(ENTRIES SUPPLIED Opens)
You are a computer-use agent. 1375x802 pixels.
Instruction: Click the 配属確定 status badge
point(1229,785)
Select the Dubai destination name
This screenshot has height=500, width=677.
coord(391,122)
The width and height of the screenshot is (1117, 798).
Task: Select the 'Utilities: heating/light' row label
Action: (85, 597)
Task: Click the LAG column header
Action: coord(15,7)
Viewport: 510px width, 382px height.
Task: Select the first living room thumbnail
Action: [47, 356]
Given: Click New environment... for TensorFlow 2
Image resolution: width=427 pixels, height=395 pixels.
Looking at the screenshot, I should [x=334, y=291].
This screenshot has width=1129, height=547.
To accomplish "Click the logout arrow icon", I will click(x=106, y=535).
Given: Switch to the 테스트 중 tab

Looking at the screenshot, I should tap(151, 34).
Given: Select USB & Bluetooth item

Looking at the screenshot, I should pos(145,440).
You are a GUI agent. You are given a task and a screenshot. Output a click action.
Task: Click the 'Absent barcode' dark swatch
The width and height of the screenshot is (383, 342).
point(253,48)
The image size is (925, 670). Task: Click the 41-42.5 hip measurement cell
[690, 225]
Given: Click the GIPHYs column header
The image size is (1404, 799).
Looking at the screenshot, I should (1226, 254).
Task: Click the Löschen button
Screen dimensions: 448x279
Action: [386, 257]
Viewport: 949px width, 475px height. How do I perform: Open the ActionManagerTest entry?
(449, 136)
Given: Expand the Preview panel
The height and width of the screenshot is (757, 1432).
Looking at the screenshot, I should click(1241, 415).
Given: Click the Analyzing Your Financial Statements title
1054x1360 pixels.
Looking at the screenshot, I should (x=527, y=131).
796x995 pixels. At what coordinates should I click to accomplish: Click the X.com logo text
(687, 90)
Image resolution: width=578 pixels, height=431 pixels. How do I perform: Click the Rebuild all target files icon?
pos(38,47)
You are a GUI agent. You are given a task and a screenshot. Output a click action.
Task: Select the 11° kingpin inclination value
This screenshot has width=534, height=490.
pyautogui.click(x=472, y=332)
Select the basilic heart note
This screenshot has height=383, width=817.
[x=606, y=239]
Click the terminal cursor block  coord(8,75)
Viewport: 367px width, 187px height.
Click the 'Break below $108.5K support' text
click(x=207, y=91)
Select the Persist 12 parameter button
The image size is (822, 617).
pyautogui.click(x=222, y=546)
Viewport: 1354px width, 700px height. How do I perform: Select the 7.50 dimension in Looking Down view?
(ENTRIES SUPPLIED Closes)
EXERCISE DETAILS
Every entry must be set down again exactly as it reads.

WRITTEN SOLUTION
You are a computer-use agent. 1375x802 pixels.
Instruction: Click the 配属確定 status badge
point(1229,785)
Select the Dubai destination name
This screenshot has height=500, width=677.
coord(391,122)
The width and height of the screenshot is (1117, 798).
Task: Select the 'Utilities: heating/light' row label
Action: (85, 597)
Task: Click the LAG column header
Action: coord(15,7)
Viewport: 510px width, 382px height.
Task: Select the first living room thumbnail
Action: [47, 356]
Given: Click New environment... for TensorFlow 2
Image resolution: width=427 pixels, height=395 pixels.
Looking at the screenshot, I should [x=334, y=291].
This screenshot has width=1129, height=547.
To accomplish "Click the logout arrow icon", I will click(x=106, y=535).
Given: Switch to the 테스트 중 tab

Looking at the screenshot, I should tap(151, 34).
Given: Select USB & Bluetooth item

Looking at the screenshot, I should pos(145,440).
You are a GUI agent. You are given a task and a screenshot. Output a click action.
Task: Click the 'Absent barcode' dark swatch
The width and height of the screenshot is (383, 342).
point(253,48)
The image size is (925, 670). Task: Click the 41-42.5 hip measurement cell
[690, 225]
Given: Click the GIPHYs column header
The image size is (1404, 799).
Looking at the screenshot, I should (1226, 254).
Task: Click the Löschen button
Screen dimensions: 448x279
Action: [386, 257]
Viewport: 949px width, 475px height. How do I perform: Open the ActionManagerTest entry?
(449, 136)
Given: Expand the Preview panel
The height and width of the screenshot is (757, 1432).
Looking at the screenshot, I should click(1241, 415).
Given: Click the Analyzing Your Financial Statements title
1054x1360 pixels.
Looking at the screenshot, I should (x=527, y=131).
796x995 pixels. At what coordinates should I click to accomplish: Click the X.com logo text
(687, 90)
Image resolution: width=578 pixels, height=431 pixels. How do I perform: Click the Rebuild all target files icon?
pos(38,47)
You are a GUI agent. You are given a task and a screenshot. Output a click action.
Task: Select the 11° kingpin inclination value
This screenshot has width=534, height=490.
pyautogui.click(x=472, y=332)
Select the basilic heart note
This screenshot has height=383, width=817.
[x=606, y=239]
Click the terminal cursor block  coord(8,75)
Viewport: 367px width, 187px height.
Click the 'Break below $108.5K support' text
click(x=207, y=91)
Select the Persist 12 parameter button
The image size is (822, 617).
pyautogui.click(x=222, y=546)
Viewport: 1354px width, 700px height. How do I perform: Select the 7.50 dimension in Looking Down view?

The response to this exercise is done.